Please copy out every line of the items below word for word, leaving out the pictures.

⟨

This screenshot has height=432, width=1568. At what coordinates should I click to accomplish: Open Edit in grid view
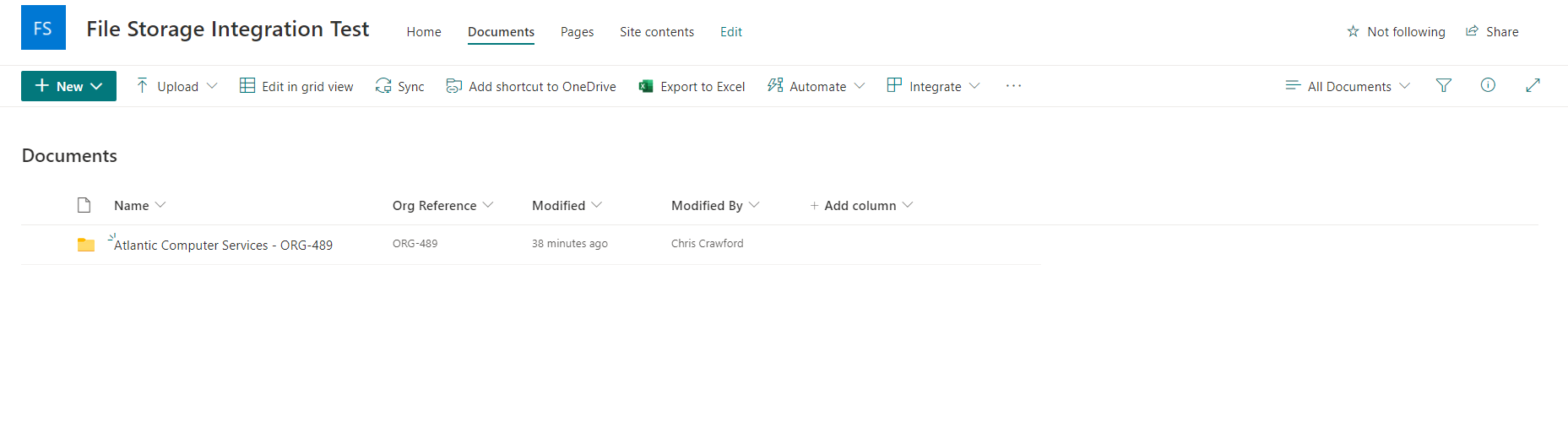[296, 86]
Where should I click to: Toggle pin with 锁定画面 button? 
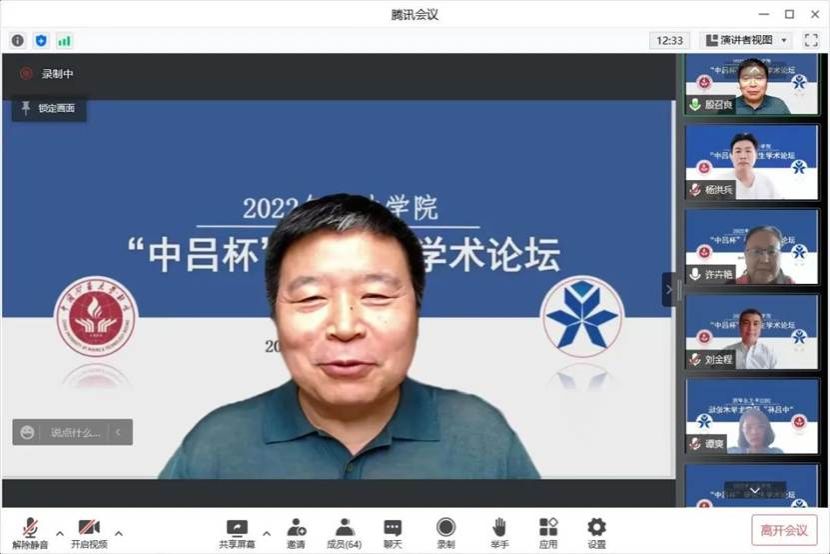coord(48,108)
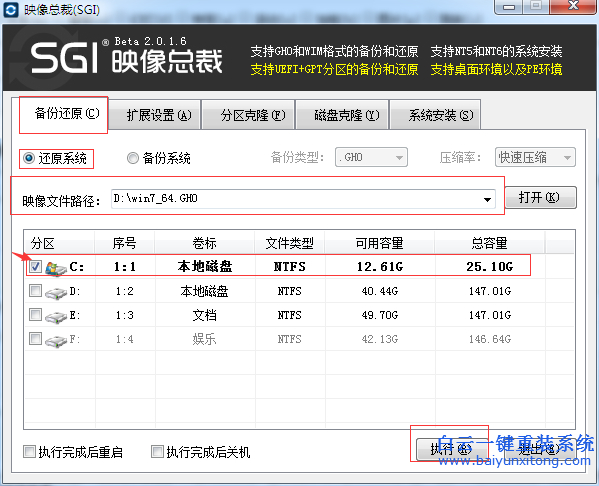Screen dimensions: 599x486
Task: Uncheck the C: partition checkbox
Action: click(36, 266)
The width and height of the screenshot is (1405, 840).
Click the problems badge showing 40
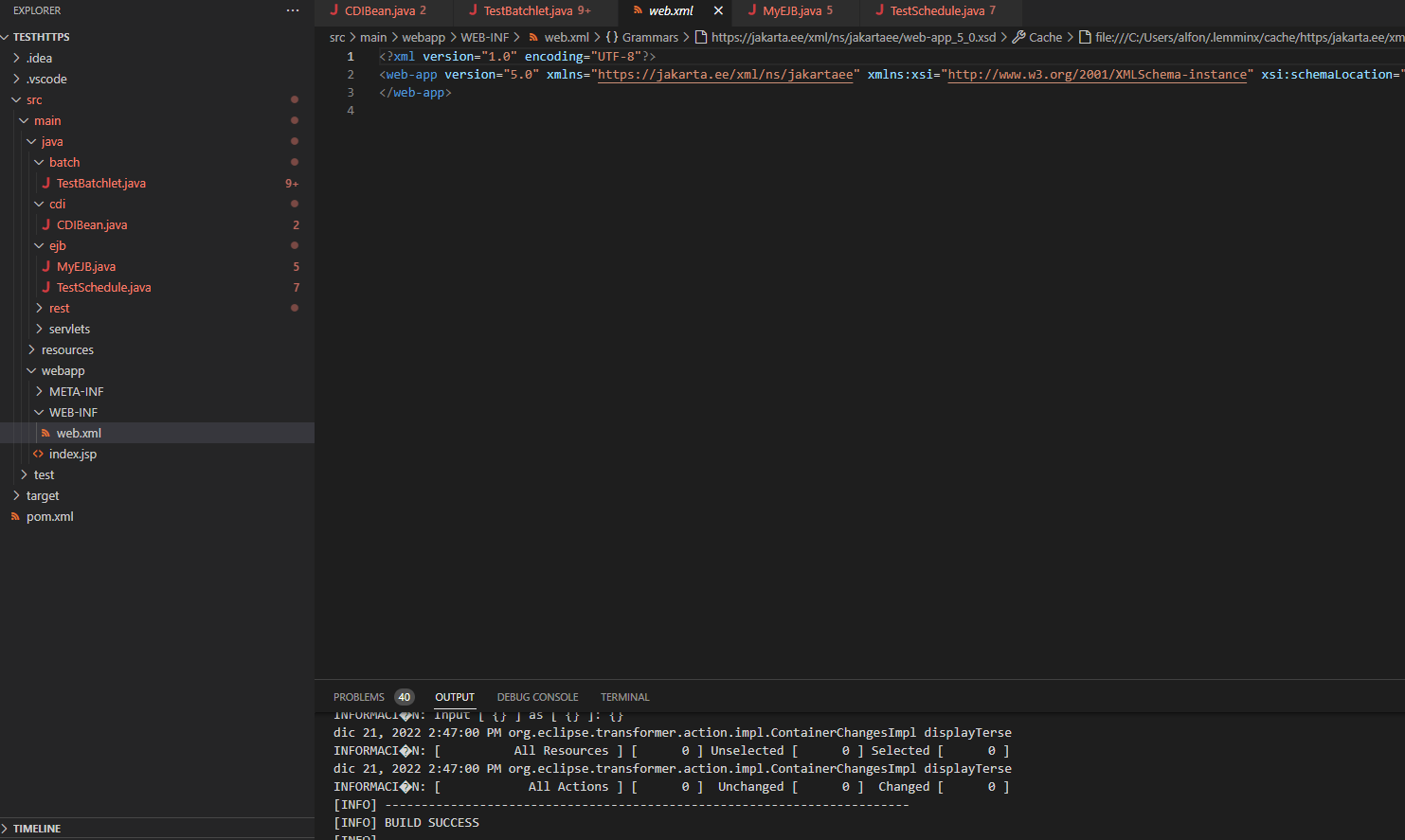pos(404,696)
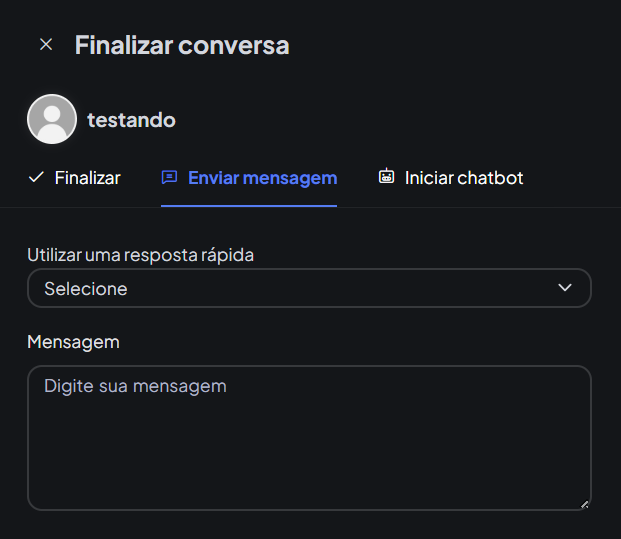Click the Digite sua mensagem placeholder
The width and height of the screenshot is (621, 539).
(x=135, y=385)
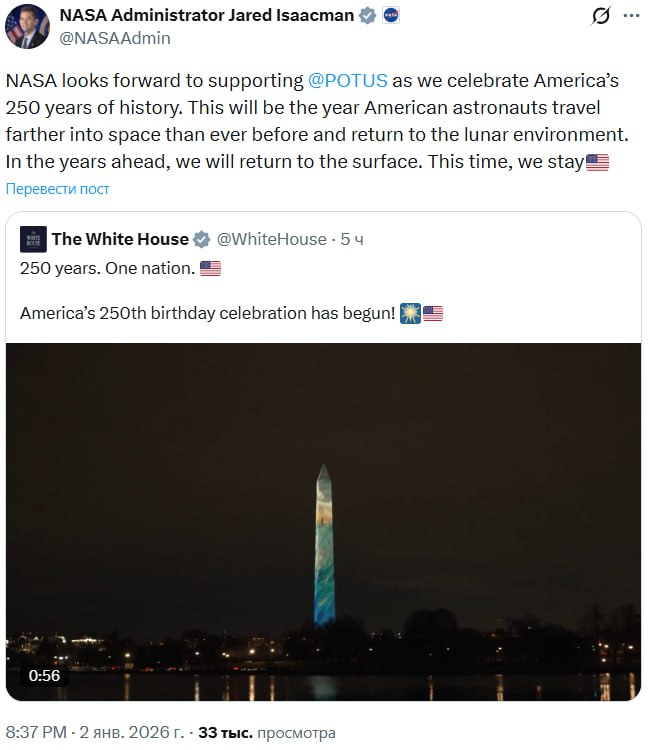
Task: Click the sparkle emoji in quoted post
Action: coord(409,313)
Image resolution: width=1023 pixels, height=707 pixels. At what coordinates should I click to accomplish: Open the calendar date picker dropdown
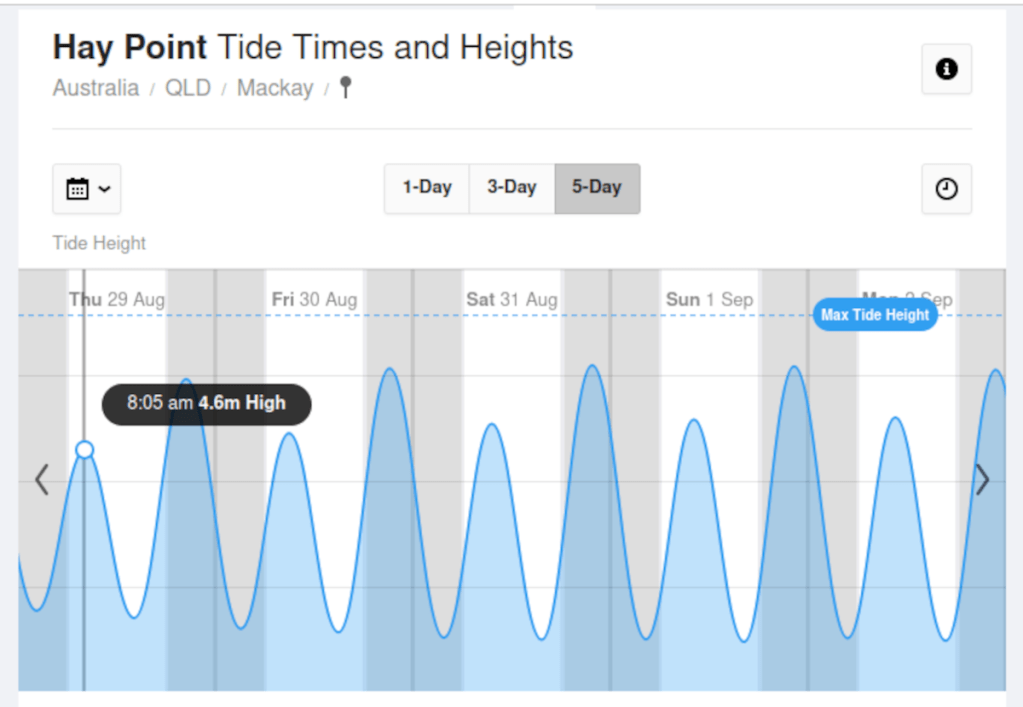pyautogui.click(x=87, y=189)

⟩

• Full answer:
This screenshot has height=432, width=1568. At what coordinates should I click to accomplish: Open Edit in grid view
[296, 86]
Where should I click to: Toggle pin with 锁定画面 button? 
coord(48,108)
Screen dimensions: 599x486
Task: Uncheck the C: partition checkbox
Action: click(36, 266)
The width and height of the screenshot is (1405, 840).
Click the problems badge showing 40
pos(404,696)
Click the Digite sua mensagem placeholder
The width and height of the screenshot is (621, 539).
(x=135, y=385)
Task: Click the sparkle emoji in quoted post
Action: coord(409,313)
Image resolution: width=1023 pixels, height=707 pixels. At what coordinates should I click to accomplish: Open the calendar date picker dropdown
pyautogui.click(x=87, y=189)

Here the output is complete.